His update this week shows the AI ecosystem has grown 5x, from ~$90B to ~$435B in annualized revenue. But the shape hasn't changed. Semis still capture 70% of revenue. Apps are stuck at 14%. NVIDIA alone added $175B in incremental revenue—three times the size of the entire app layer today.
Apoorv still believes the stack will flip eventually. He's just less sure about when.
Here's the problem: the frame is wrong. AI isn't cloud.
Cloud commoditized compute. AI is building moats around intelligence.
Cloud economics flipped because infrastructure became abundant and cheap. Apps won because building on AWS was eventually cheaper than owning data centers. The value migrated up the stack as compute commoditized.
AI economics don't work the same way. Here's why:
1. Training compute is deflationary, but frontier intelligence is not
Custom ASICs—Google's TPUs, Amazon's Trainium, Microsoft's Maia, Meta's MTIA—will compress NVIDIA's margins over time. That part's real. Google's TPU v7 reportedly forced NVIDIA to cut pricing ~30% for some customers. Amazon's Trainium business crossed $10B annual run rate. OpenAI signed a multiyear deal with Broadcom for 10GW of custom accelerators.
But here's what doesn't happen: those savings don't get passed to the app layer.
The hyperscalers aren't buying GPUs to resell compute. They're buying GPUs to train proprietary models that become the infrastructure. When Google trains Gemini on TPUs or Amazon trains Olympus on Trainium, they're not just saving money on training—they're internalizing the entire margin structure.
OpenAI and Anthropic aren't app companies in the SaaS sense. They're selling access to intelligence as a service. The line between infrastructure and application collapses. The semiconductor margin doesn't migrate to apps—it gets absorbed by model providers and hyperscalers building their own silicon.
2. Vertical integration breaks the cloud analogy
In cloud, AWS was a neutral platform. Amazon didn't compete with most of its customers. The infrastructure layer stayed separate from the application layer.
In AI, the biggest semiconductor buyers—Google, Meta, Amazon, Microsoft—are also building the mines. They're vertically integrated. They're not just providing picks and shovels to prospectors. They're prospecting themselves.
NVIDIA's dominance is temporary not because apps will capture value, but because hyperscalers will internalize semiconductor margin through custom silicon and then keep it at the infrastructure layer.
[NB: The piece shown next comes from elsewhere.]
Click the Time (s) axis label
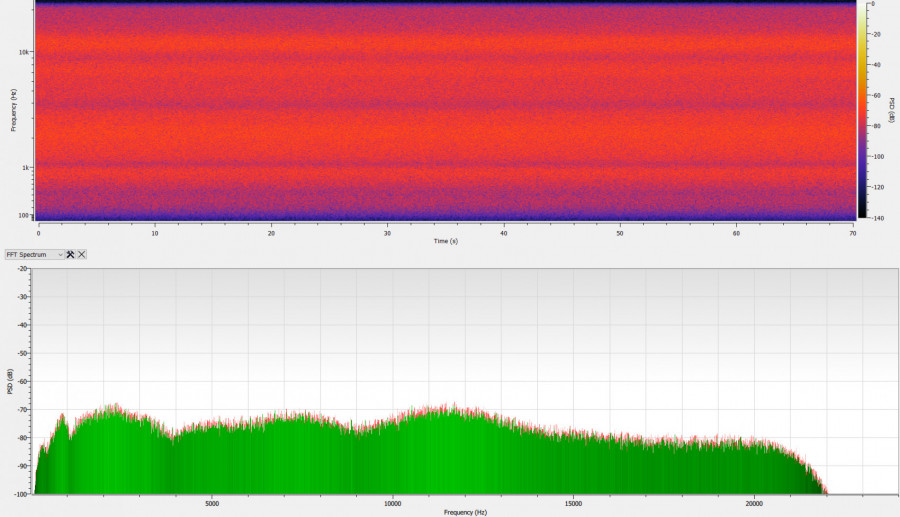 click(x=446, y=241)
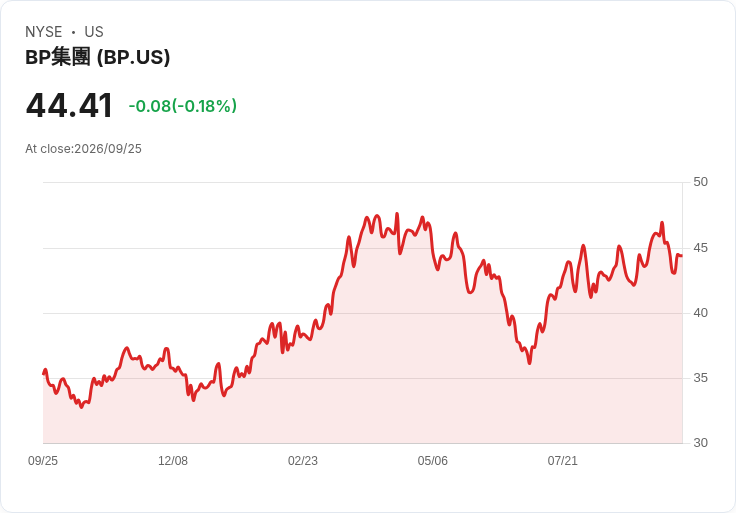
Task: Click the -0.08(-0.18%) price change text
Action: pos(183,106)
Jensen Huang can dismiss ASICs as "noncompetitive" all he wants. The custom silicon programs aren't trying to beat NVIDIA on performance—they're trying to eliminate the rent.
3. The app layer is structurally trapped
Apoorv's data shows apps grew 12x in two years but are still stuck at 33% gross margins. Why?
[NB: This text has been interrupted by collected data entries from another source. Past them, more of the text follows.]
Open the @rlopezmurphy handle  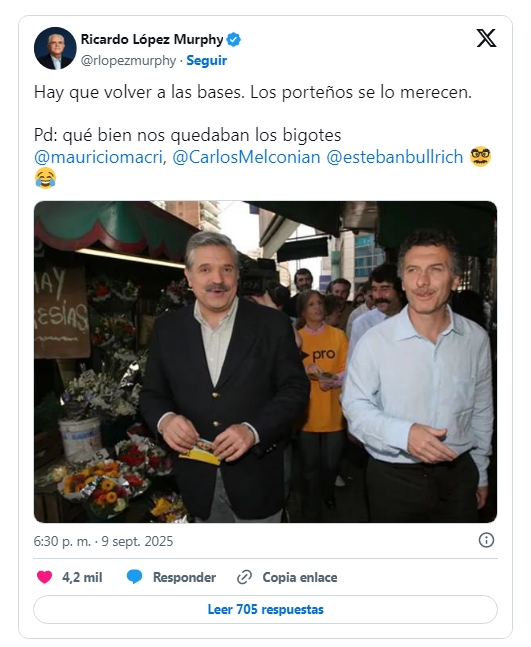(x=128, y=61)
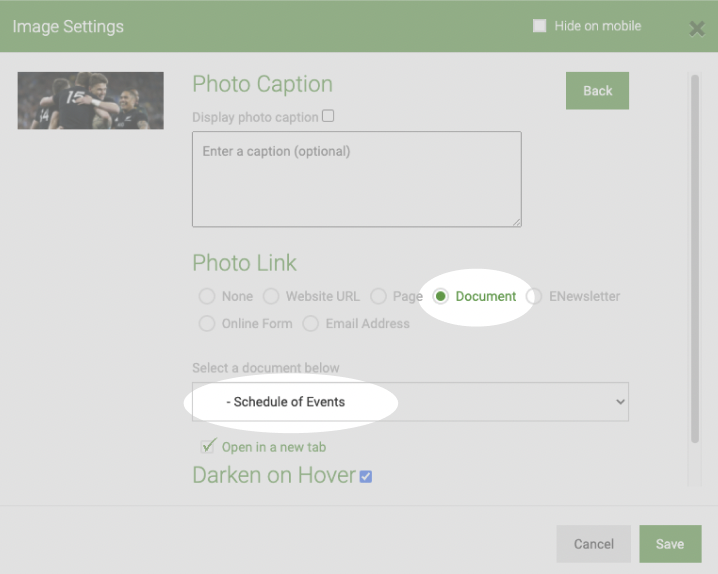Pick the Email Address link option
Image resolution: width=718 pixels, height=574 pixels.
point(310,324)
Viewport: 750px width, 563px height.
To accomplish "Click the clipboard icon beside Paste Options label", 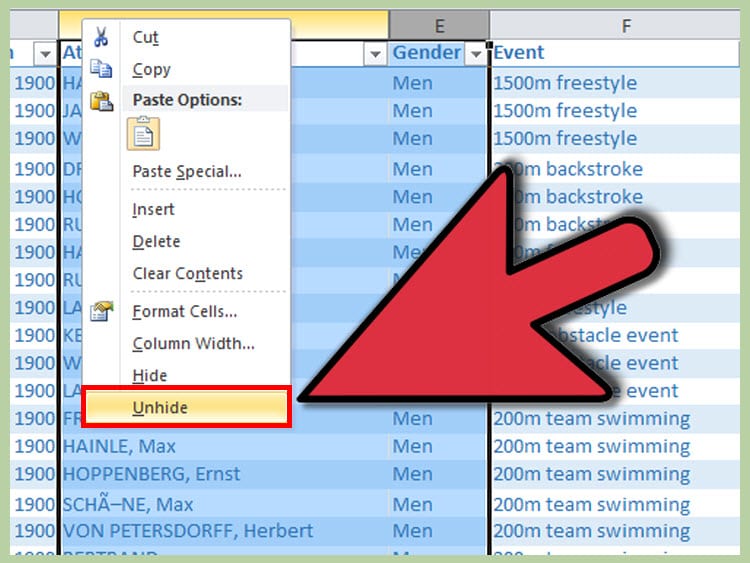I will 101,101.
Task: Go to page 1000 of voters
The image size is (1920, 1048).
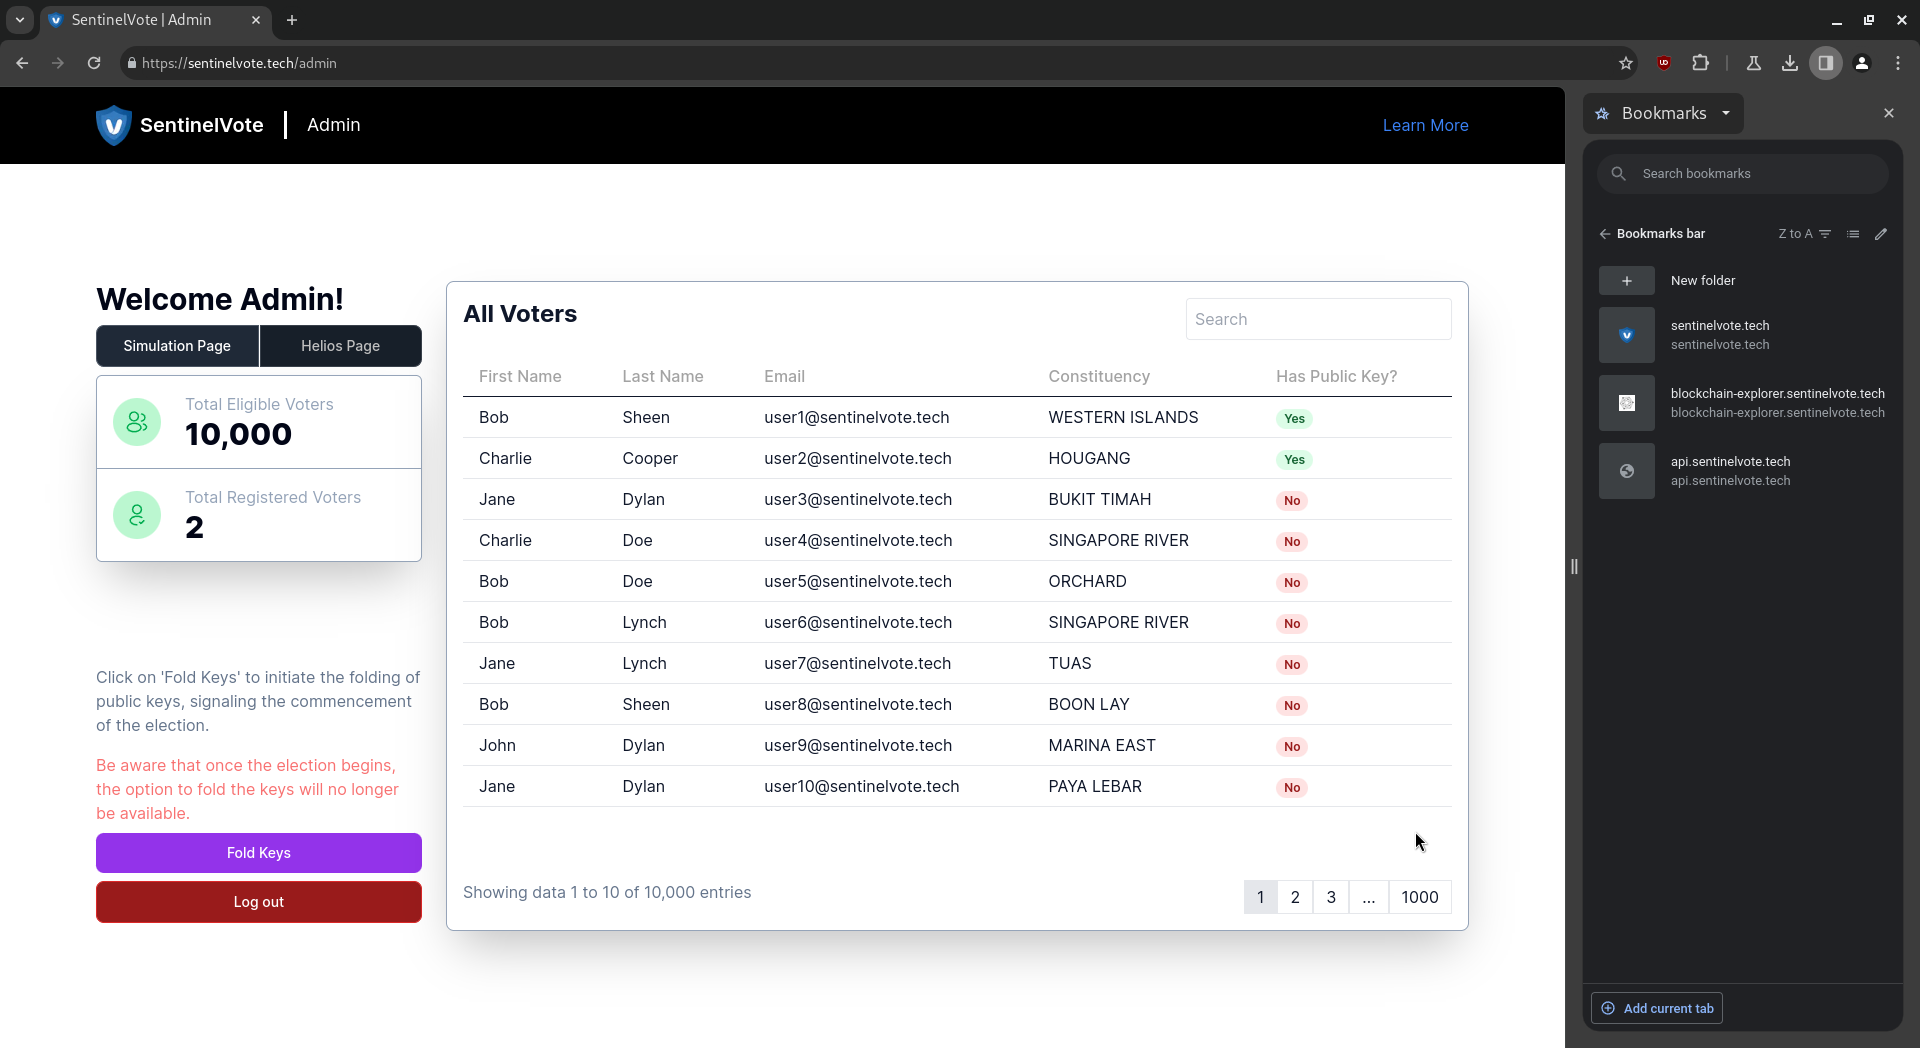Action: [x=1419, y=897]
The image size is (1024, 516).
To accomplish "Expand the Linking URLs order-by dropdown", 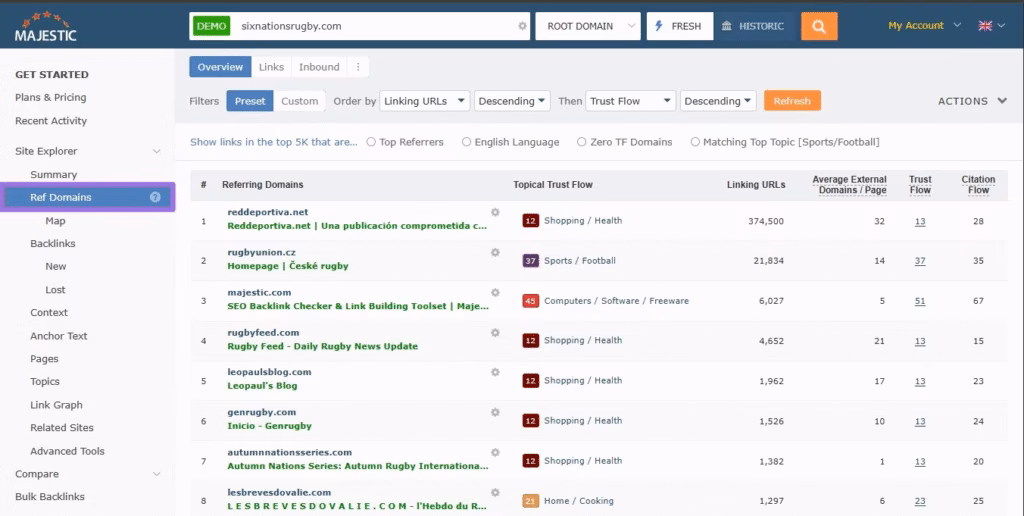I will click(425, 101).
Because they're paying rent to two landlords: the model providers (OpenAI, Anthropic, Google) and the cloud providers (Azure, AWS, GCP). Most "AI apps" are thin wrappers around frontier models with no defensible moat.
The few that work—Cursor, Glean, Harvey, Abridge—succeed because they have proprietary data flywheels or deep workflow lock-in. But those are exceptions. The modal AI app is a feature, not a company.
The app layer can't capture value the way SaaS did because SaaS companies owned their code and their customer relationships. AI apps rent the intelligence and rent the infrastructure. There's no margin left to capture.
The stack isn't flipping. It's collapsing into a barbell.
The winners in this stack are:
- Hyperscalers who control training compute and can subsidize inference to kill competition
- Frontier model labs with enough capital to keep training and enough distribution to avoid getting OEM'd
- Vertical AI companies that own proprietary workflows or data—Harvey in law, Abridge in healthcare, Glean in enterprise search
The losers are undifferentiated SaaS wrappers and anyone trying to arbitrage model pricing without building a data moat.
Everything in between—the middleware, the orchestration layers, the "AI platforms"—is getting compressed. The stack isn't flipping. It's collapsing into a barbell: semis + hyperscalers on one end, vertical AI applications with deep workflow integration on the other.
What this means if you're building or buying AI
Stop waiting for AI to get cheaper.
If you're advising companies on AI adoption, the takeaway isn't "wait for apps to mature." It's "build your AI capability in-house or accept that you're renting infrastructure forever."
The cloud playbook was: let someone else own the infrastructure, focus on your application layer. The AI playbook is different. If intelligence itself is infrastructure, and you don't control it, you don't control your business.
The companies that win are the ones that recognize this early and act accordingly.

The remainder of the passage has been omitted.